Tetris From Russia From With Love

This an an hour-long documentary I caught on a recent flight, originally shown by the BBC back in 2004. At time of blogging, Youtube also hosted it in 10-min snippets.

What a fascinating tale. And what fantastic sales tips emerge.

Tetris (so beautifully named by the creator himself from the Greek for falling) proved a breakthrough concept in so many ways. I’ll try and briefly sum up the saga first.


1985, and Russian programmer adapts widespread jigsaw-block puzzle to the PC.

It spreads behind the Iron Curtain like wildfire. A middleman that licensed games into Britain through Hungarian discovery came across it. He did a deal with the programmer’s boss and licensed it to the Maxwell empire; their PC games division, Mirrorsoft.

Supposed socialist Robert Maxwell, self-styled Cap’n Bob, was one of the biggest crooks in history.

They reneged on their royalty payments.

The Soviet state machine, who ‘owned’ the game of course, parachuted a chap in to see what was happening.

At the same time, an American video game ‘fixer’ living in Japan, also came across it and desired the rights.

An amazing movie-style act occurred when these three main players simultaneously showed up in Moscow to ‘negotiate’ for the rights.

The American, deservedly, won the day.

And after a huge battle between eventual victors Nintendo (behind the fixer) and vanquished Atari (tied to Maxwell) Tetris conquered the world.


Henk Rogers is the American that did this deal.

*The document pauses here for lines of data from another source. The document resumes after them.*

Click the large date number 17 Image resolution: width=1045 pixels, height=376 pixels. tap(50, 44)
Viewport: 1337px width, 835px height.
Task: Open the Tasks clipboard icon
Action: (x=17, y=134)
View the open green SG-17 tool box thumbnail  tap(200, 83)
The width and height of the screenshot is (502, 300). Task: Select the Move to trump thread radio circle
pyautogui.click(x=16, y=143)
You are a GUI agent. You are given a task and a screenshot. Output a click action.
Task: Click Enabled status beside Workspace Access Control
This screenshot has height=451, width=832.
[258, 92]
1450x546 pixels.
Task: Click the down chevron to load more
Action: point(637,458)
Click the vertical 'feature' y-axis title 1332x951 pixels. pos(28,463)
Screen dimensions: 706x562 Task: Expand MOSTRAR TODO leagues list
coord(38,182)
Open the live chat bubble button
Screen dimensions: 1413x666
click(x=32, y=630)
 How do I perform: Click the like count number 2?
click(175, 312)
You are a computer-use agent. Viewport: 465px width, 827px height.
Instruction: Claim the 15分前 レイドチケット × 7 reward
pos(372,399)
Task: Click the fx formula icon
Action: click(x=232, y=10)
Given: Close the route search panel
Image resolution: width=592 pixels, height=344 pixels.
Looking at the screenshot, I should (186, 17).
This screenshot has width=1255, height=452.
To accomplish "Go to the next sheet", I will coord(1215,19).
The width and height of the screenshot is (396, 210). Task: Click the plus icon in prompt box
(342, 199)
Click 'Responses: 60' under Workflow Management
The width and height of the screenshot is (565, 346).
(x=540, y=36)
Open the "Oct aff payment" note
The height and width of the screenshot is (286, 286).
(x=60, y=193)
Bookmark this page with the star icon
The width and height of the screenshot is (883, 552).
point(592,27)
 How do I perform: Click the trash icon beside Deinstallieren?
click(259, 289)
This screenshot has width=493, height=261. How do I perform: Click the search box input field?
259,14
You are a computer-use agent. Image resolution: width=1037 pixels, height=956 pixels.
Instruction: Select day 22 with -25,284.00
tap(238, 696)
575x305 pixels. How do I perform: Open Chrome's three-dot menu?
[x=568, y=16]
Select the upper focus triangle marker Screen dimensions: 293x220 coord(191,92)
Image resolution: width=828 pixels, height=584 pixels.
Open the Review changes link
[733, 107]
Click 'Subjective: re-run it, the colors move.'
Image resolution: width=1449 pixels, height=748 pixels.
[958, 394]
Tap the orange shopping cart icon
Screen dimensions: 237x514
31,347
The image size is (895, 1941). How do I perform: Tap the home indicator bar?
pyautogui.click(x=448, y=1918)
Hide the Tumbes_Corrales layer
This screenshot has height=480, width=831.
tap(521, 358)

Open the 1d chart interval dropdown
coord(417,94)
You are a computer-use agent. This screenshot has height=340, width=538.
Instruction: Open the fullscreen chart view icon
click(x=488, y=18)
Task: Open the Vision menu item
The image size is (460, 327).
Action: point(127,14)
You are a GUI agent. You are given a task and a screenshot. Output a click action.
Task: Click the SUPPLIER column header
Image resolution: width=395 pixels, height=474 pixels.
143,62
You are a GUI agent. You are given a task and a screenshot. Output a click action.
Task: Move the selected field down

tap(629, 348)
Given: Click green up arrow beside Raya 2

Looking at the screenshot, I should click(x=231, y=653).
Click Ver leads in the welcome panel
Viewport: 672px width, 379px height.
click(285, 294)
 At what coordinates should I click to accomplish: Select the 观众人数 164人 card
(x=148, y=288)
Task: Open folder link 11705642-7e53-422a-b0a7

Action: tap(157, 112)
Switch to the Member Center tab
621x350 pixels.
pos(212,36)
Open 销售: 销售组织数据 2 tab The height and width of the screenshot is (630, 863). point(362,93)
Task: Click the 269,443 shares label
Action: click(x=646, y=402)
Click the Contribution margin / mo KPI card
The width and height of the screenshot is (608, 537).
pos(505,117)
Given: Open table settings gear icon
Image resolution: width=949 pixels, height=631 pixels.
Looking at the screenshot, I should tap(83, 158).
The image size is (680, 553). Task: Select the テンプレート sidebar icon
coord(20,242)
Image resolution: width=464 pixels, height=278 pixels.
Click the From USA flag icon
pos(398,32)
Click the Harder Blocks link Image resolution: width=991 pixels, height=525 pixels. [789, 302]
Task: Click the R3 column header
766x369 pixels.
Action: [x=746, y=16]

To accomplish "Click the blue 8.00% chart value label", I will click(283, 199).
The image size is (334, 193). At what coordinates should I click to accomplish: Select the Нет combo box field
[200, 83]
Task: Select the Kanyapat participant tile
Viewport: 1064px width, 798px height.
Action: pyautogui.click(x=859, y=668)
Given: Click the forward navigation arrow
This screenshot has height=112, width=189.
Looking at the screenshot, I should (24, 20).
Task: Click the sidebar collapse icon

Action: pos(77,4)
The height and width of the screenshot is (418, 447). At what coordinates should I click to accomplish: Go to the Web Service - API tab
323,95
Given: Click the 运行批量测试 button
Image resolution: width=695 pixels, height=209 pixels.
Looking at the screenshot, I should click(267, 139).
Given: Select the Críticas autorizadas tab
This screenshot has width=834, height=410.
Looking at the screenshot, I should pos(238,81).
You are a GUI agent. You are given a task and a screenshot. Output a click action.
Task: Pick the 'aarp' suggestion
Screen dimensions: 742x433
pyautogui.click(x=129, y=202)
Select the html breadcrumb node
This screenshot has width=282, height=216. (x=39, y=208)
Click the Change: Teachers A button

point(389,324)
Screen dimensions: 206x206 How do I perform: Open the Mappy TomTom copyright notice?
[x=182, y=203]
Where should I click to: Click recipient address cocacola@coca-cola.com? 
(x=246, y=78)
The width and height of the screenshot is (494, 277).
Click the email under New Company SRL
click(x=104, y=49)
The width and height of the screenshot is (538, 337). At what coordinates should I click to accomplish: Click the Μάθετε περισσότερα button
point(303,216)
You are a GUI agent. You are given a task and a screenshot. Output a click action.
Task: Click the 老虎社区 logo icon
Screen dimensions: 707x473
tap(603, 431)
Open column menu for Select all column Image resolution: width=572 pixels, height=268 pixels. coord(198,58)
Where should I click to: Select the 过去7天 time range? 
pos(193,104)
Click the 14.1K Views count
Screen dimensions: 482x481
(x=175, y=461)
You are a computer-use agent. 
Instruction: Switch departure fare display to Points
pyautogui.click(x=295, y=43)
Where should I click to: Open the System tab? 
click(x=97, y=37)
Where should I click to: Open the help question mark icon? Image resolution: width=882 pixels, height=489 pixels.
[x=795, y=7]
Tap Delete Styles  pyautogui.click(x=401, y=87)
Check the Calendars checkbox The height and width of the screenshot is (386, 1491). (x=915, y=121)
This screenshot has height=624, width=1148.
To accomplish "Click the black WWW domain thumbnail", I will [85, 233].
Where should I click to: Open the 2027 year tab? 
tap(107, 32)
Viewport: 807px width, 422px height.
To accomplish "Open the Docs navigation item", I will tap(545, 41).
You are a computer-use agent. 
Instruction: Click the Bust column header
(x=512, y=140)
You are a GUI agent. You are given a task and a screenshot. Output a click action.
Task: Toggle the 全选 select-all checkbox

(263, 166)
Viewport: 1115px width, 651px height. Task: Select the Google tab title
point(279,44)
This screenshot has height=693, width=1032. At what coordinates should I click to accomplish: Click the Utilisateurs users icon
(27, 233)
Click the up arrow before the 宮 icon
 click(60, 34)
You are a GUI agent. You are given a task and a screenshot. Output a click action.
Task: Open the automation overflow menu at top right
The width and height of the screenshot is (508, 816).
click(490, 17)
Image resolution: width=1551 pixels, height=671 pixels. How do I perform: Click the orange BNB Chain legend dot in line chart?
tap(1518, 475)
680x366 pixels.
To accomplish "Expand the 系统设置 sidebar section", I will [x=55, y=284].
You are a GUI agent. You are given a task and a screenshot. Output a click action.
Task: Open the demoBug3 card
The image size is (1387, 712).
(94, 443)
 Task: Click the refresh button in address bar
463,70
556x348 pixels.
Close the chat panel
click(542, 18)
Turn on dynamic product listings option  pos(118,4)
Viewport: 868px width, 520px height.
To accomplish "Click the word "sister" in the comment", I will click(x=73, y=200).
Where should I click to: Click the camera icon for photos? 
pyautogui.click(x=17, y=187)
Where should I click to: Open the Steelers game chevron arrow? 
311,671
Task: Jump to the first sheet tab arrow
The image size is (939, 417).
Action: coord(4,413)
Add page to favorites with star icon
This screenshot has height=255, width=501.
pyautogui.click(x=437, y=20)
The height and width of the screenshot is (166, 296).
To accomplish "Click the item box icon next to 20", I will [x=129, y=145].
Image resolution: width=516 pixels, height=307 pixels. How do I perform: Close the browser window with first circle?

He exhibited some tremendous sales savvy throughout.

The time to strike

He truly seized his moment. When the agent withheld the money – indeed no monies seemed to materialise at all – it was the perfect chance to talk to interested ears. Incumbent frustrates client. An age-old door opener.

Don’t bully

Maxwell’s youngest son, Kevin, decided to strongarm the Russian in charge. He telexed threats, claimed to be able to call in political favours, and tried to scare him into a rapid, and one-sided, deal. Henk, on the other hand chose a different route.

Openness

Royalty visibility was an obvious concern for the Russians. They felt barriers of smokes and mirrors from the Maxwell side. Whereas Henk made the point of showing how he would be open, transparent and honest with his reporting, and settlements.

Find a friend

Henk always tried to ‘find a friend’. Akin perhaps to your ‘champion’ in the later sales parlance. He did so in the inventor, Alexey Pajitnov. They got on famously. Bonding over their love of video games in general, and even planning together what ‘Tetris 2’ could do. When the chief had to make a decision, he was crystal clear that Alexey voted for Henk, and that a level of trust had built that was totally absent with the Maxwells.

Glasnost & Perestroika

Henk and his new friends took advantage of the changing political environment. They came under intense pressure from shadowy authority figures to back Maxwell. But they held out. They jumped on the new levers of openness and freedom trumpeted by Gorbachev to gain the courage to stick to their guns and persuade their bosses their decision was the only one to go for. Those on the ground can get their way.

King Closers

And when the deal was in the balance, Henk asked if it would be closed if Nintendo’s top two men came to Moscow with him. The answer was “absolutely”. Minoru Arakawa and Howard Lincoln duly flew in and the contract got signed. They demonstrated they really cared about this deal.